━━━ Excerpted records
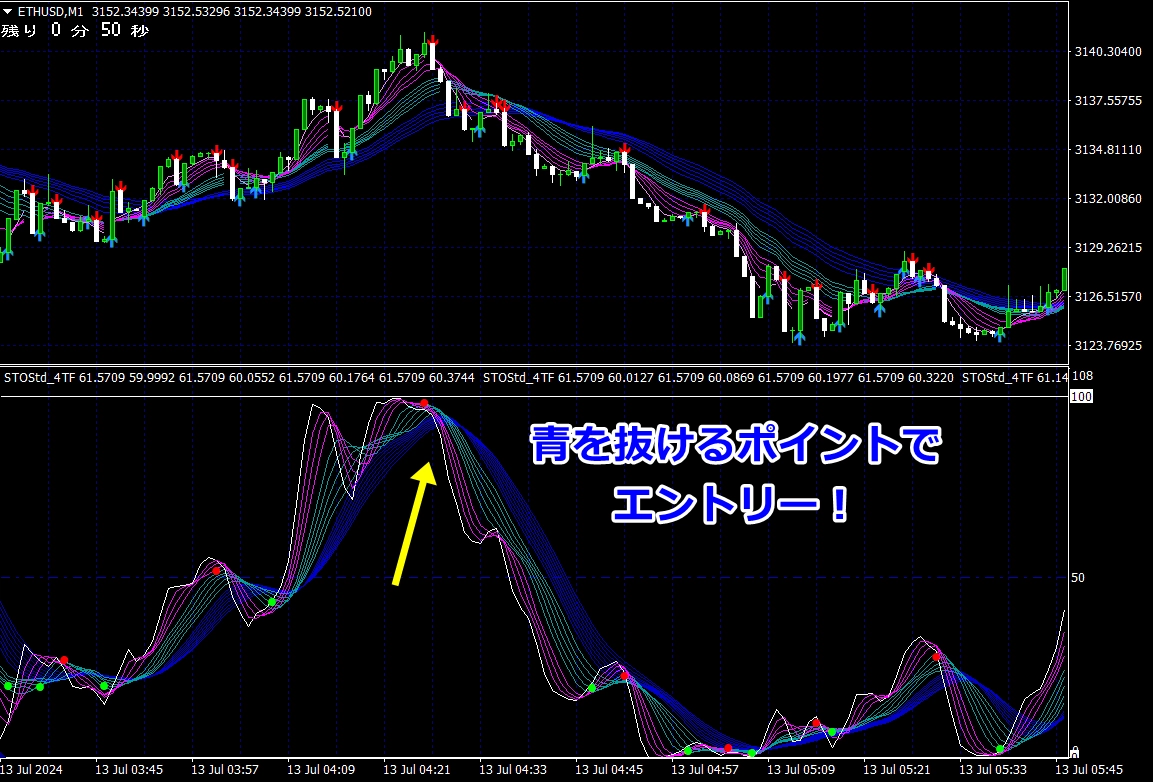
Task: Click the triangle beside the ETHUSD,M1 title
Action: coord(8,11)
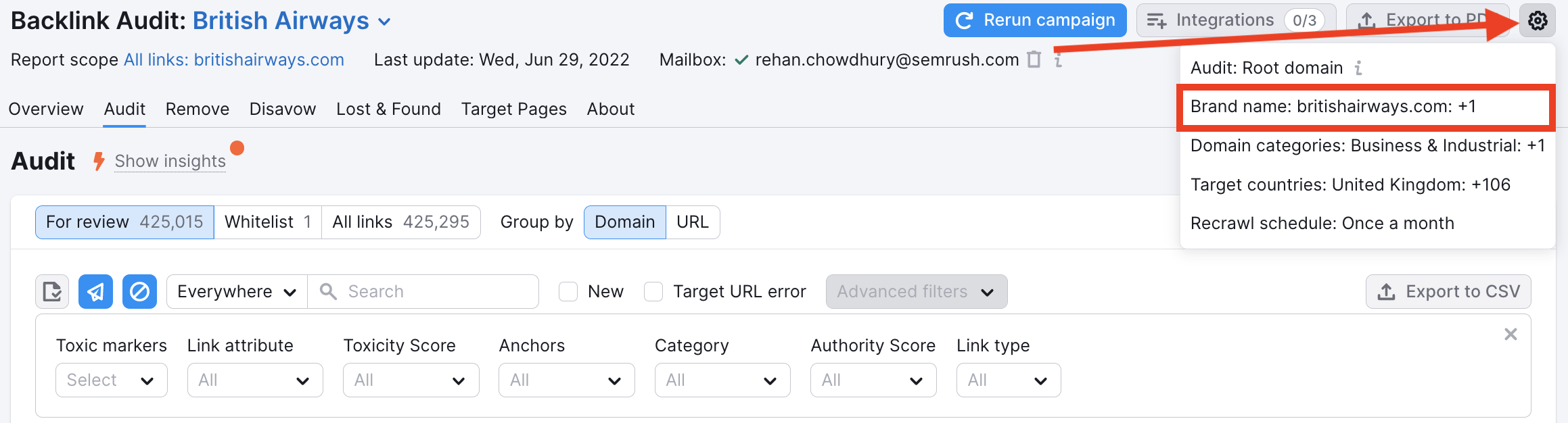Enable the New checkbox
This screenshot has width=1568, height=423.
coord(568,292)
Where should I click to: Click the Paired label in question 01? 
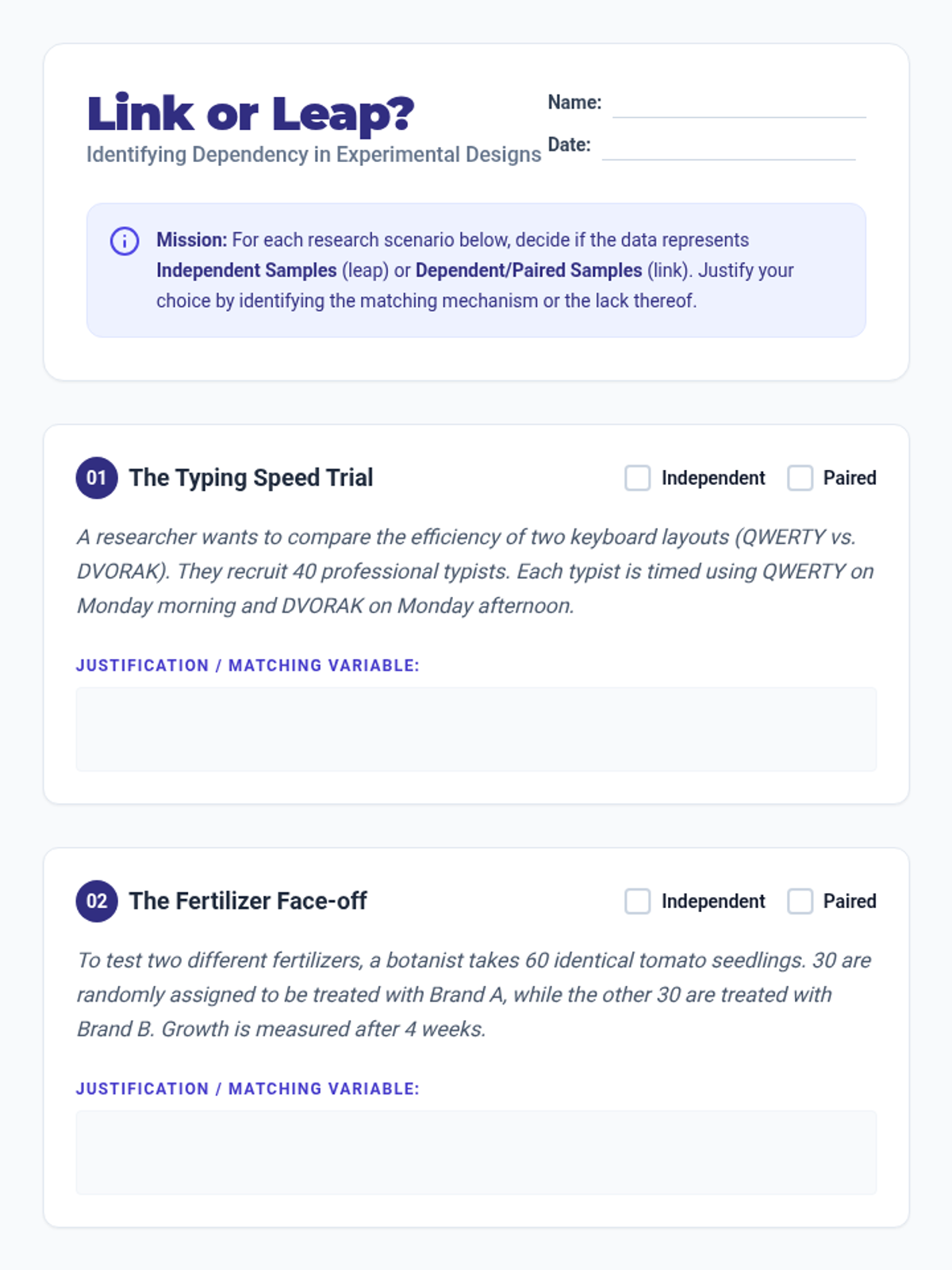click(x=850, y=478)
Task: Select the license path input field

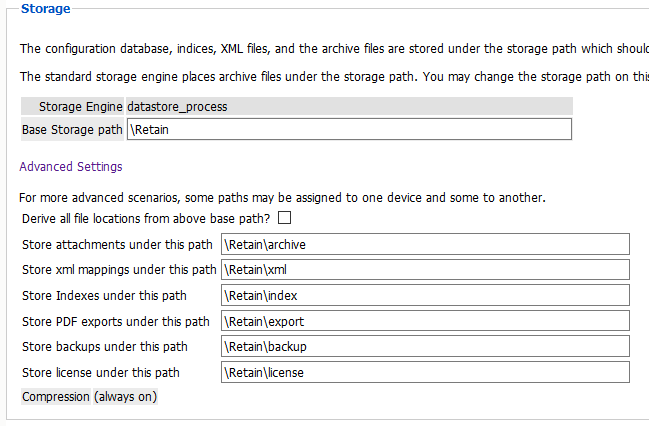Action: pyautogui.click(x=425, y=372)
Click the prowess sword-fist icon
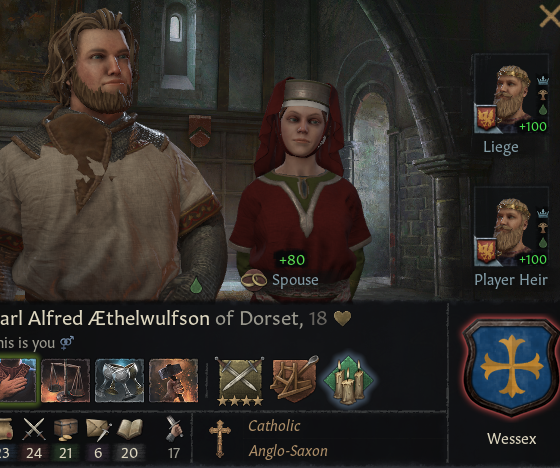560x468 pixels. [174, 429]
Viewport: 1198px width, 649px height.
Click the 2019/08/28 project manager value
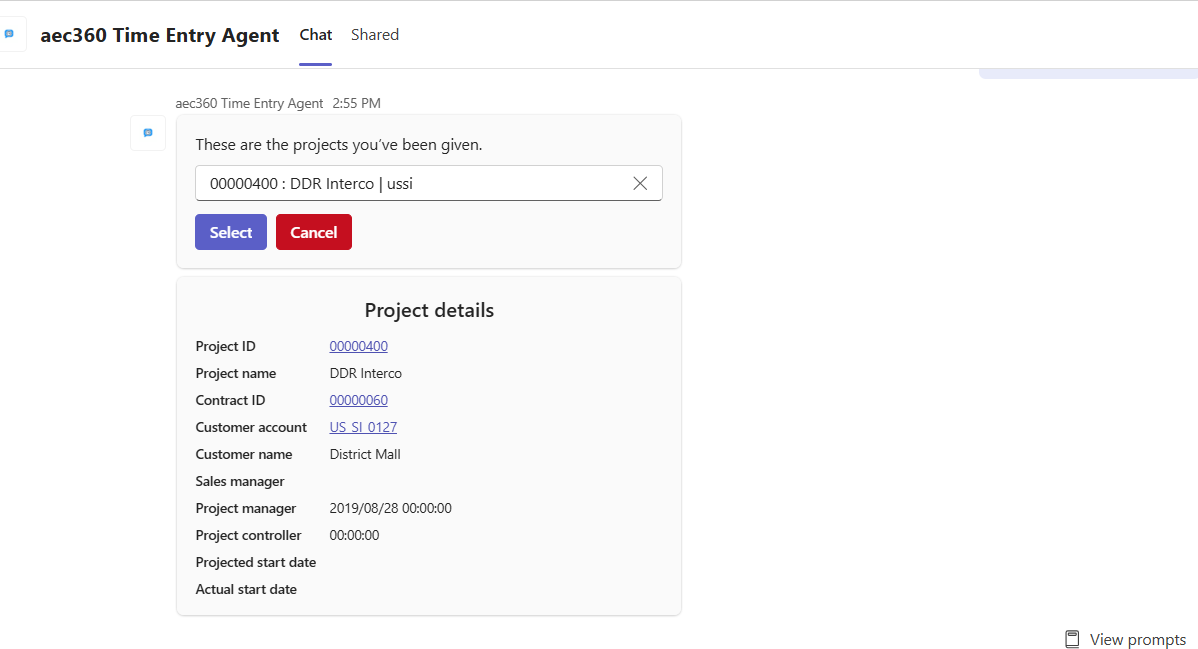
━━━━━━
### What you will do
Write out again the lines from the one with "Task: Select the license path input field" through the end of the records exactly, without any of the pictures.

### Reply
Task: Select the license path input field

Action: pyautogui.click(x=425, y=372)
Click the prowess sword-fist icon
560x468 pixels. [174, 429]
Viewport: 1198px width, 649px height.
Click the 2019/08/28 project manager value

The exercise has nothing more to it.